I was just reading a letter from Matthew Palm where he argued that “No on A is a generational war.” He makes the point, and I think it is one that people should heed if they own a home in Davis or have a job in Davis – you have a different view of the world than those just coming out of college, or even in college looking for housing and jobs in Davis.
Okay, his message is more accusatory and visceral than that, but that’s how I view it. The push-back came in the comments: “It is so disappointing to see this angry and misinformed letter.
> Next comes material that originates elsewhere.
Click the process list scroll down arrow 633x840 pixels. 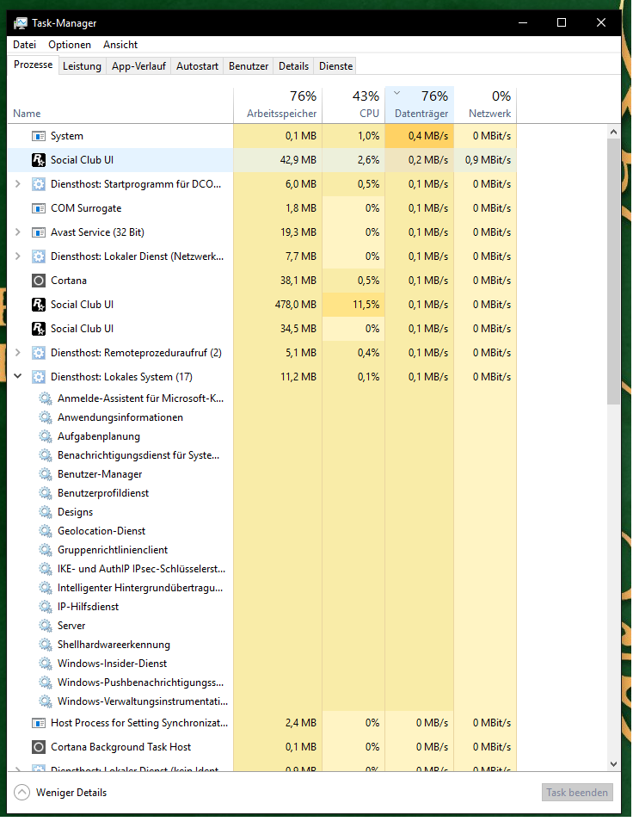pos(614,764)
Quite the contrary, those of us who have been opposed to the Nishi project have been doing this … for the millennials and and the opportunists are the ‘Yes on Nishi’ developers in this election, not the ‘No on Nishi’ side.”
Just as I think the original message was unhelpfully accusatory, the response is almost arrogant – hey millennial punk, we are doing this for you whether you know it or not.
In other columns, I have made light of comments, like those from Michael Harrington, who has called the project the worst he has ever seen, likened it to a student ghetto, and told people it would wreck the southern entrance of town.
The reality is that I believe we need more student housing than we currently have. I believe that a 0.2 percent vacancy is a crisis, and I think we have to at least skeptically assess the university’s vague and unenforceable commitment to housing 90 percent of new students in the next decade – Nishi is not going to solve those problems.
I mean it when I say that Nishi ends up being a balancing act between the housing it provides and the downside risks of traffic, congestion and air quality.
I disagree with Mr. Harrington in the sense that Nishi isn’t going to wreck the southern entrance to town – it is already wrecked. Try driving from my kids’ school at Montgomery to my office in downtown Davis. I don’t even bother during the school year. Whoever thought it was a good idea to funnel traffic off the highway into a merge on Richards was smoking crack.
We have known about this problem for decades, and yet we couldn’t even figure out how to re-route university traffic to the west.
The entrance is wrecked. Will Nishi make it worse? Maybe. At least Nishi has a reasonable plan and they are putting money behind it to fix it.
If you believe Nishi is going to make traffic worse on that stretch, by all means, vote no.
Here is the Davis world as I see it and, at the end of the day, Nishi really is only a very small piece of the puzzle one way or the other.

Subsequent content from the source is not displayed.